The Impairment of TorsinA's Binding to and Interactions With Its Activator: An Atomistic Molecular Dynamics Study of Primary Dystonia

Primary dystonia's prolonged muscle contractions and the associated abnormal postures and twisting movements remain incurable. Genetic mutation/deletion of GAG from TorsonA's gene resulting in Delta E303 (which weakens the binding between TorsinA and its activator, such as LULL1) primarily cause this neurodegenerative disorder. We studied TorsinA-LULL1 (or TorsinA Delta E303-LULL1) bindings and interactions. For the first time, we show the atomic details of TorsinA-LULL1 dynamic interactions and TorsinA Delta E303-LULL1 dynamic interactions and their binding affinities. Our results show extensive effects of Delta E303 on TorsinA Delta E303-LULL1 interactions, and suggest that the differences between TorsinA-LULL1 interactions and TorsinA Delta E303-LULL1 interactions are non-subtle. Delta E303 significantly weakens TorsinA Delta E303-LULL1's binding affinity. We present pieces of evidence proving that the effects of Delta E303 (on the differences between TorsinA-LULL1 interactions and TorsinA Delta E303-LULL1 interactions) are more pronounced than previously suggested, and that the nanobody used for achieving the X-ray crystallization in the previous study attenuated the differences between TorsinA-LULL1 and TorsinA Delta E303-LULL1 interactions.
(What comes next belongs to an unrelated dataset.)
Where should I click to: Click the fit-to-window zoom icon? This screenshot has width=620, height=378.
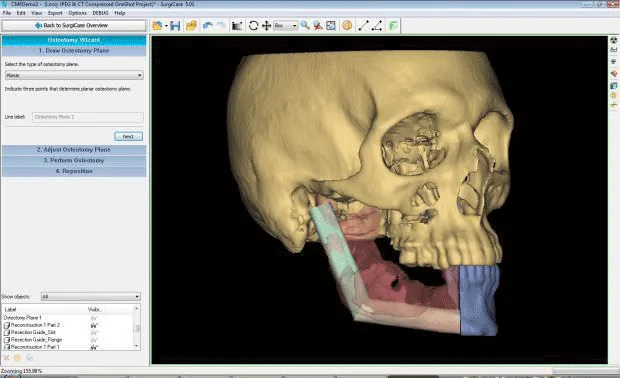tap(331, 26)
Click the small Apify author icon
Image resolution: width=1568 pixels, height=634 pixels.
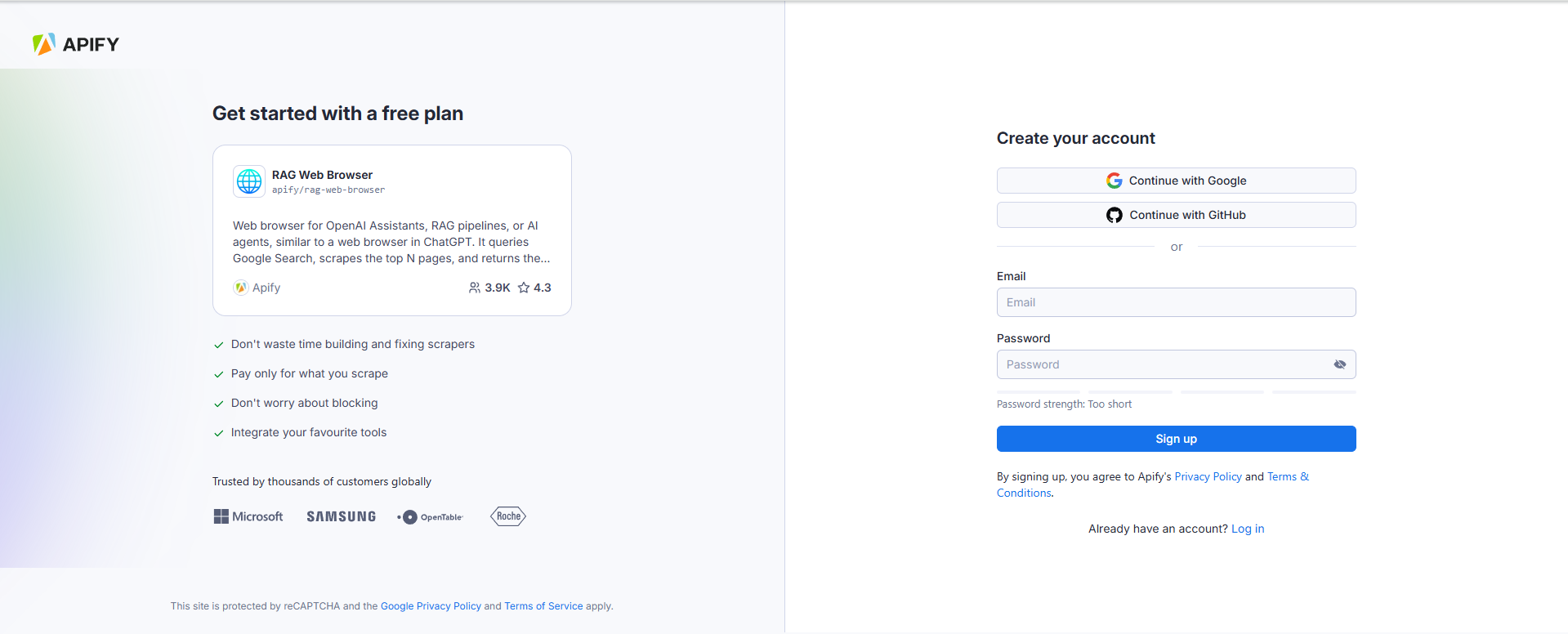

Our accounts of the dynamic interactions between TorsinA and LULL1 and between TorsinA Delta E303 and LULL1 and the detailed effects of Delta E303 on TorsinA-/TorsinA Delta E303-LULL1 build on previous findings and offer new insights for a better understanding of the molecular basis of Primary Dystonia. Our results have long-term potentials of guiding the development of medications for the disease.